Propaganda campaigns are plentiful in television, radio and other media… still many have sexual relationships without wearing condoms.

The figures speak for themselves: 1 600 new patients receive antiretroviral therapy in 2014. There is not a great increase in comparison to last year, but the amount is considerable.

A question arises: is there disinformation about this subject? This doesn't seem to be the case. Instruction levels in Cuba are high; most of the population has full access to the media.

Most of those infected simply trusted, thought they would be spared, they didn't take the elementary protective measures.

The domestic panorama indicates that the epidemic makes no discrimination among cultural or economic levels; but a large number of the new patients are men who had had sex with other men, many times at meeting places, in situations that at times invite negligence.

The situation is complicated, it has many angles.

Many of the men found in meeting places do it because they don't have other places to have sex.

And others—and this is a figure not to discard—do it for the mere pleasure of living the fling.

These practices are hard “to control”. The attempt of controlling them could carry out even incomprehension and irregularities of the authorities involved.

It’s clear that the educational campaigns have overlooked this fact.

It’s really striking the candor of many of the messages and posters. For the poorly informed spectator, watching the everyday characters on the television spots, the HIV problem in Cuba is manifested equally in men and women.


The actions must be more intentional, it’s necessary to identify a public, at least on the media.

Obviously, the epidemic doesn't distinguish genders, sexual orientation (regrettably many still think HIV is only a thing for homosexuals), but it’s indispensable to be more kin in health promoting programs.

To achieve this goal a few prejudicial barriers must be broken in our people.

Past beyond the recommendations on the relevancy of certain sex practices—that at present can or can’t regarded—, the most effective means of protection is still wearing a condom.

Condoms distribution has faced specific problems in the last months in drugstores, but the figures show that infections are not directly related with this shortage, but with the lack of culture on the use of the condom.

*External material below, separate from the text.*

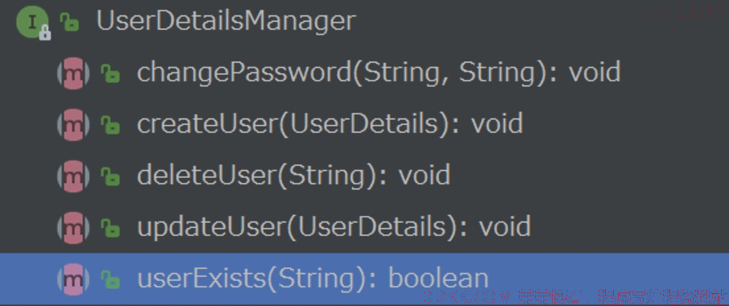The image size is (729, 306).
Task: Select changePassword(String, String) method
Action: [378, 73]
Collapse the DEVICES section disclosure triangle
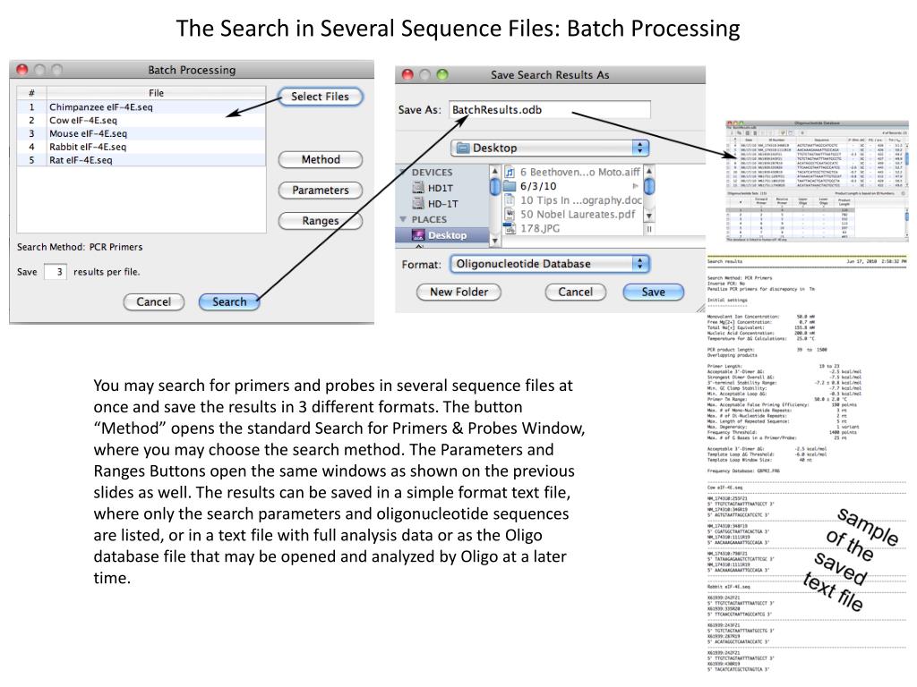 [403, 172]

A total of 11.400 Cubans infected with HIV or who have developed AIDS receive antiretroviral treatment at the moment in the island.

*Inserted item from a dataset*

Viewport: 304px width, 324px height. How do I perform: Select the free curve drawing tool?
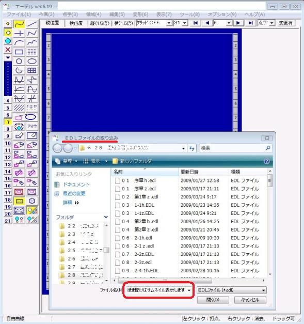[19, 24]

The need is large, but sometimes it is necessary to struggle with the shortage of some medications.

The head of the department for Prevention and Control of STD/AIDS at Minsap, María Isela Lantero, pointed out in statement to Prensa Latina that Cuba has passed a national plan of response for the next five years, following WHO’s recommendations.

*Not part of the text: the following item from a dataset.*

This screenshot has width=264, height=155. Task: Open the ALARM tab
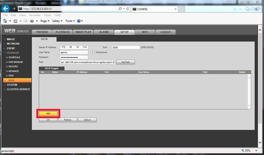(104, 32)
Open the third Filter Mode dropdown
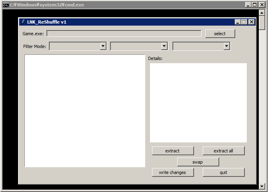This screenshot has width=268, height=192. tap(227, 46)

That entity advises that antiretroviral treatment begins in the earliest stages in the disease, hence the importance of a quick detection.

Despite many people’s reticence to undergo traditional services for HIV testing, this year more than two million tests have been carried out to detect the virus.

The presence of HIV /Aids in the country is 0, 12%, in the population group of 15-49 years. At first sight this might seem a moderate figure, but the fact that the tendency remains stable makes us rethink some strategies.

The goal, although farfetched d, is that the number of new infections come closer to zero.

Contrary to other epidemics, HIV control does count with true means and sure at some extent.

It is mostly a matter of education. The challenge is settled.